Padahal, salah satu fungsi agama adalah melatih manusia agar mampu melihat melampaui apa yang kasatmata. Iman mengajarkan bahwa tidak semua akibat datang seketika. Ada luka yang tidak terlihat, ada kerusakan batin yang terjadi perlahan, dan ada pertanggungjawaban yang tidak dapat dihindari hanya karena berhasil disembunyikan dari publik.
Krisis Teladan di Tengah Kebisingan
Kita juga perlu jujur mengakui bahwa generasi muda hidup dalam krisis keteladanan. Mereka menyaksikan tokoh publik yang berbicara tentang moral tetapi tersandung skandal. Mereka melihat korupsi dilakukan oleh orang-orang berpendidikan dan beragama. Mereka mendengar nasihat tentang kesederhanaan dari mereka yang gemar memamerkan kemewahan.
Situasi ini melahirkan kebingungan moral. Ketika kata-kata tidak sejalan dengan tindakan, anak muda cenderung mencari rujukan lain yang terasa lebih autentik. Sayangnya, rujukan tersebut sering ditemukan di dunia digital yang belum tentu menghadirkan kebijaksanaan. Popularitas akhirnya lebih dipercaya daripada integritas.
Di sinilah pentingnya menghadirkan teladan yang nyata. Anak muda tidak hanya membutuhkan ceramah tentang dosa, tetapi juga contoh tentang kejujuran, empati, tanggung jawab, dan keberanian untuk berbeda dari arus. Nilai-nilai akan lebih mudah diterima ketika hadir dalam kehidupan sehari-hari, bukan sekadar slogan.

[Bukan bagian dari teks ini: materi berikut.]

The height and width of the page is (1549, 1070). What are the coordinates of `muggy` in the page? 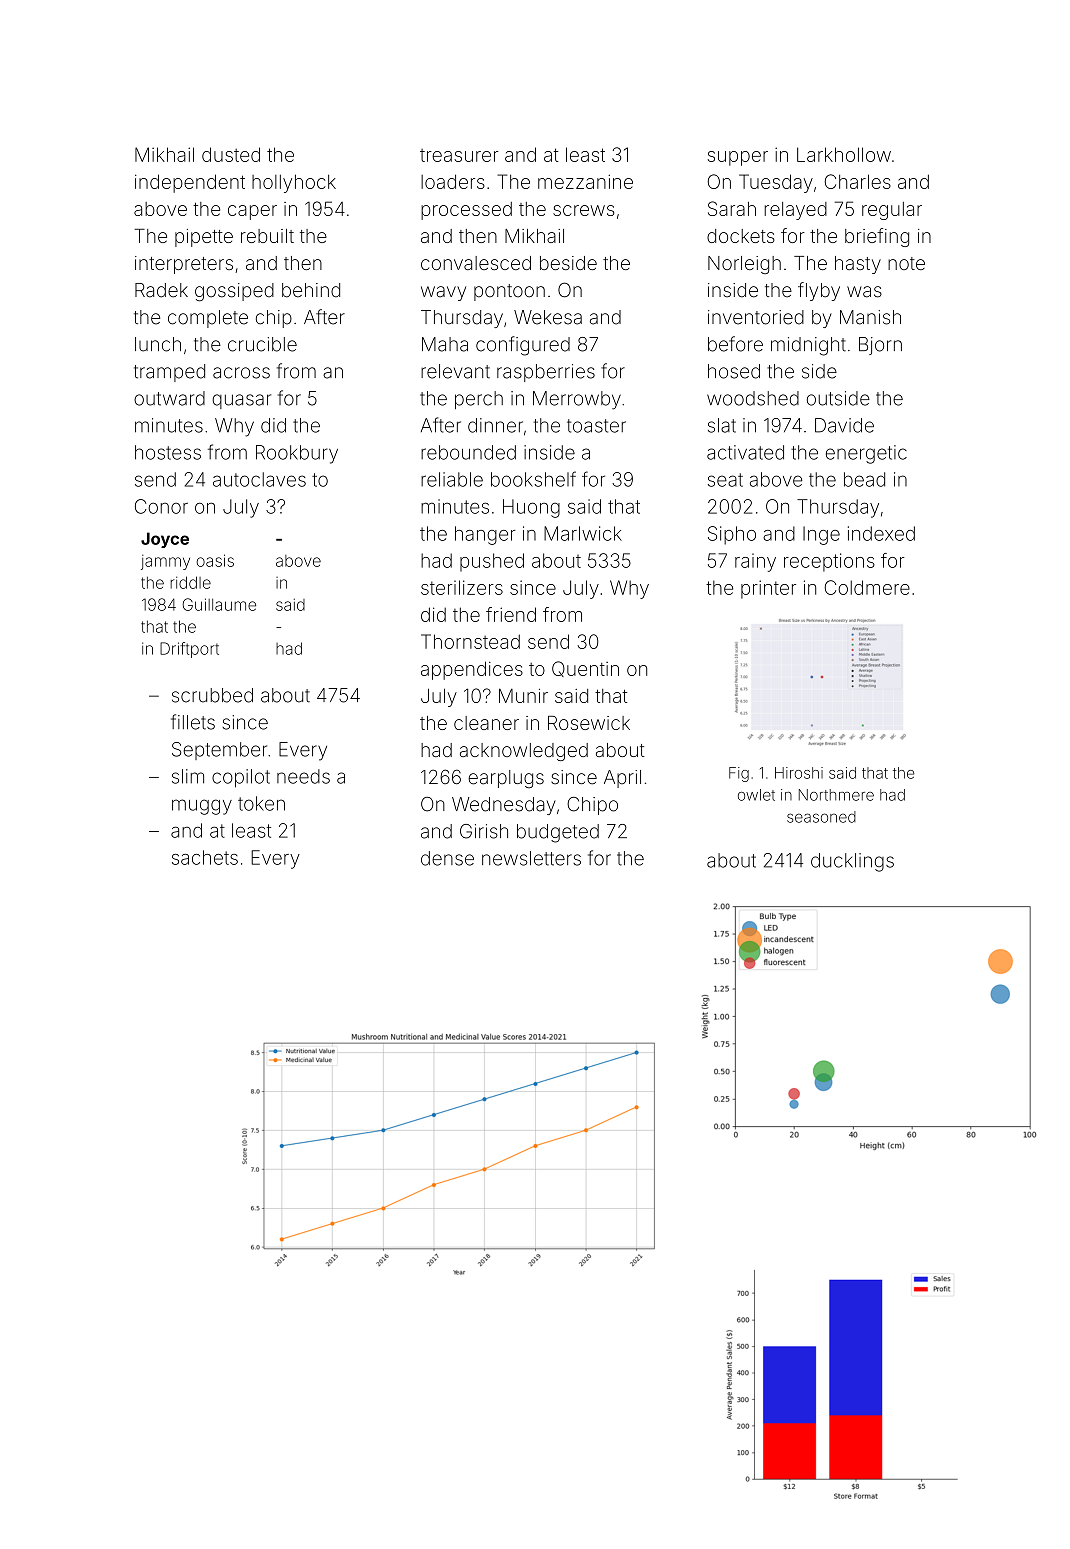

Menghidupkan Kembali Nurani
Menyalahkan generasi muda sepenuhnya adalah jalan pintas yang tidak menyelesaikan masalah. Mereka adalah anak-anak yang tumbuh dalam zaman yang tidak pernah dialami generasi sebelumnya. Mereka dibesarkan dalam banjir informasi, kompetisi citra diri, dan tekanan untuk selalu tampak sempurna. Karena itu, yang mereka butuhkan bukan hanya hukuman, melainkan pendampingan.

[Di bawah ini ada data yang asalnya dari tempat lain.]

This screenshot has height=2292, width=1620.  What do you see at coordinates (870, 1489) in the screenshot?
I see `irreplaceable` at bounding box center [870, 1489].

Agama perlu kembali dihadirkan sebagai sumber makna, bukan sekadar daftar larangan. Dosa tidak hanya dijelaskan sebagai ancaman siksa, tetapi juga sebagai sesuatu yang merusak kemanusiaan. Berbohong merusak kepercayaan, iri hati merusak ketenangan, dan kesombongan merusak hubungan dengan sesama. Ketika hikmah di balik ajaran dipahami, ketakwaan tumbuh bukan karena ketakutan semata, melainkan karena kesadaran.
Pada akhirnya, tantangan terbesar generasi ini bukanlah bagaimana mengikuti semua tren yang terus berubah. Tantangan sesungguhnya adalah bagaimana tetap memiliki kompas moral di tengah dunia yang bising. Sebab, tidak semua yang viral layak ditiru, tidak semua yang populer pantas diperjuangkan, dan tidak semua ketertinggalan adalah kegagalan. Barangkali, yang perlu kita takutkan bukanlah menjadi orang yang tidak mengikuti tren, melainkan menjadi manusia yang kehilangan nurani tanpa pernah menyadarinya.